Jeremy Adam Schneider, MD
Assistant clinical professor, department of dermatology, University of California, San Diego, and VA San Diego Healthcare System

“As the care of hospitalized patients becomes further subspecialized, dermatologists have an increasingly important role in the management of inpatients, particularly those suffering from severe cutaneous adverse reactions, such as Stevens-Johnson syndrome/toxic epidermal necrolysis and drug-induced hypersensitivity syndrome/drug reaction with eosinophilia and systemic symptoms. Early recognition and evidence-based management of these reactions can have a profound impact for these patients, and education of our non-dermatologist colleagues may, similarly, help to reduce the morbidity and mortality associated with these conditions.
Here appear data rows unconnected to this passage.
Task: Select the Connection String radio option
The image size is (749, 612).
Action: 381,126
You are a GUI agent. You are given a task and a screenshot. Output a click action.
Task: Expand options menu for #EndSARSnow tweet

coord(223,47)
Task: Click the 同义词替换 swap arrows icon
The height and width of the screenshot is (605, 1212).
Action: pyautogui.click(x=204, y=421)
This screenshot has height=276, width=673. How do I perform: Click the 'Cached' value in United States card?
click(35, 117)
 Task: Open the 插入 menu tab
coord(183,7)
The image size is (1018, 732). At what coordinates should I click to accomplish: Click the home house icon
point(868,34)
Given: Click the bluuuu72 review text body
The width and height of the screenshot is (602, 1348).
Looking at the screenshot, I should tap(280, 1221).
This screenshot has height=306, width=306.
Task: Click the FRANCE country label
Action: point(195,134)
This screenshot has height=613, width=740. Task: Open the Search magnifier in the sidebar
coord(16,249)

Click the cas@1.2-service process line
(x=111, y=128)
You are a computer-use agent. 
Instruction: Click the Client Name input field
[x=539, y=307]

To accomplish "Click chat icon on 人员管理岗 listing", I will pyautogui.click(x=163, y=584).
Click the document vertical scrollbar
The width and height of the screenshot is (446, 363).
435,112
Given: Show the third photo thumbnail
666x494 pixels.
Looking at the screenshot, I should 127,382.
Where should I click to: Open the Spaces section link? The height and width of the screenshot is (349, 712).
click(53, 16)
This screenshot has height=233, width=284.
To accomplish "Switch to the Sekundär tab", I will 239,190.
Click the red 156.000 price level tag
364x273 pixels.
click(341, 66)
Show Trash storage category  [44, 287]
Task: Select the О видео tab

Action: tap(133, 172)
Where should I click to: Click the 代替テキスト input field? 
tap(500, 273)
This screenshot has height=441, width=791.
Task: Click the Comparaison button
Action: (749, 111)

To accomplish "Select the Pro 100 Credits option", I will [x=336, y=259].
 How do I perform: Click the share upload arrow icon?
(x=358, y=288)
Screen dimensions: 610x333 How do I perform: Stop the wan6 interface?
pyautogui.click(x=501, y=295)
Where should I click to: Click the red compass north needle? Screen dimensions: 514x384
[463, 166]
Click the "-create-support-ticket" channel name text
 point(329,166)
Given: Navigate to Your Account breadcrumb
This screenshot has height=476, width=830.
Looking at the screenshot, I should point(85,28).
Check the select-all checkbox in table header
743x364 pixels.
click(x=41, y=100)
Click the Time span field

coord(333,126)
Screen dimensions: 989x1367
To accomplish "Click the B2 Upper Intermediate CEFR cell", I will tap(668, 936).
The consultative dermatologist must take a pragmatic approach, with a focus on our field’s evolving understanding of pathogenesis and therapeutic approaches to these life-threatening drug reactions.”

Taraneh Paravar, MD
Assistant professor, department of dermatology, University of California, San Diego

“Dermatologists have a critical role in the care and management of patients with connective tissue diseases of the skin. The assessment of the skin may assist in the initial diagnosis of a patient, such as in systemic lupus erythematosus, or may allow for the identification of features that are markers of internal organ involvement, such as inpatients with amyopathic dermatomyositis at risk for rapidly progressive interstitial lung disease. For these reasons, it is important for dermatologists to have a role in the co-management and care of patients with connective tissue disease of the skin, and in cases when the skin is the primary area of involvement, be the primary managing physician.”